In the eighties and early nineties, deaf and hard of hearing students might have been offered a loop system for their classroom. This meant you, the student, would wear a box around your neck. It measured approximately 10 centimetres by 40 centimetres and was an attractive bus stop brown colour. This would somehow magically connect to your hearing aids (you’d switch those to a certain setting) and thus your ears. The teacher would wear one of these boxes too, which effectively worked like a mic on their end straight into my ‘earpieces’ on the other. I got it on the NHS and didn’t pay a thing. The true cost? Get out your mini violin, ladies and gents. The true cost was that I never really recovered after my teacher forgot to turn the loop off when she went to the toilet. I heard everything – clear as a bell. Years later, there’s a comedian (I forget who) who said they’d taught a deaf student once and done the same thing! What a time to be alive.
I would have got that dream tech job years ago at Amazon, had I told my interviewer I wasn’t rude or ignoring her – I simply couldn’t hear her.
There was of course the reality that having a hearing loss at school in the eighties meant you were constantly embarrassed by well-meaning but ignorant teachers and bullied by students who called you a ‘deafo’ or a ‘dumbo’. At some point, I stopped sitting myself on the front row (the only place I could hear the teacher, even with a loop). Instead I’d slink off to the back row, hear fuck all, and read up on the subject from the textbook later. I didn’t do badly in my GCSEs, but that is largely down to the fact I spent most of my early life in a book. Happy to say – children I know going through school with hearing loss now are taught by teachers who are properly trained in how to communicate with a child with a hearing loss.
By and large my employers and bosses have been extremely accommodating and understanding of my hearing loss. However, this has been a hard won battle of confidence.

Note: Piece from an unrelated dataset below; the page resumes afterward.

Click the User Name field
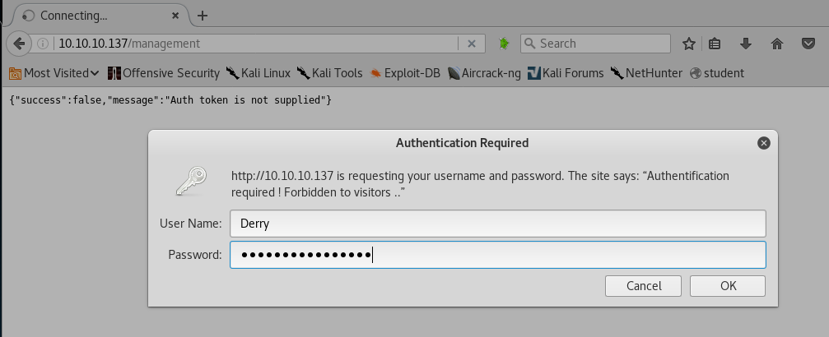 497,223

In one of my first jobs, working behind Hull university’s union bar, I was brought into the manager’s office after a disastrous few shifts. ‘I’ve been hearing reports that you’re not really…on the job?’ he said, a pained look across his face as he swivelled about on his chair. I quickly realised I’d have to reveal my whole deck if I was to keep the job, which I desperately needed. I told him I was half deaf, and that, while I lip read extremely well, I struggled to hear sometimes. He was immediately understanding, the swivelling stopped, his face dropping with apology.

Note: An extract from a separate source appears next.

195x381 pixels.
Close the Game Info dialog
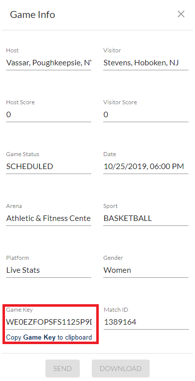181,14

The great shame of called a ‘deafo’ at school held and stuck fast like road grit.
Once I left university, that pattern continued. I’m sorry to say that it took about six years for me to start ‘fessing up. Why? I can’t exactly pinpoint why I’ve resisted speaking about it for so long. I felt I would be misunderstood if I did, or seen as a weak candidate. Perhaps too, the great shame of called a ‘deafo’ at school held and stuck fast like road grit. I can still feel it now, clinging to the undersides of a larger umbrella known widely as ‘impostor syndrome.’ In the past few years however, I’ve taken steps to address this, and, as one of my mentors was good to point out – I owe it to younger colleagues to speak about it openly. Just two months ago I delivered a speech to colleagues that detailed how I like to be addressed or communicated with (for example, if you’re trying to get my attention, a tap on the shoulder is sometimes helpful but calling my name across the room will get you nowhere.) I asked my brother, who is quite a bit deafer than me and fluent in sign, whether he’d ever experienced any problems at his teaching job due to his loss. He’s fine. “I have been lucky enough to work in several supportive environments. Not once has a kid made a negative comment to me and the only times I’ve had to address it is if a student mumbles or makes a point quietly. I just ask them to repeat for me and that’s all good.”
Let me be frank with you, having a disability can at times, hold you back.
My advice now after so many stops, starts, disastrous interviews and painful silences? Speak up about your disability and tell people. Own it. Make it your own and help others help you. Don’t be held back even if inside you feel rubbish.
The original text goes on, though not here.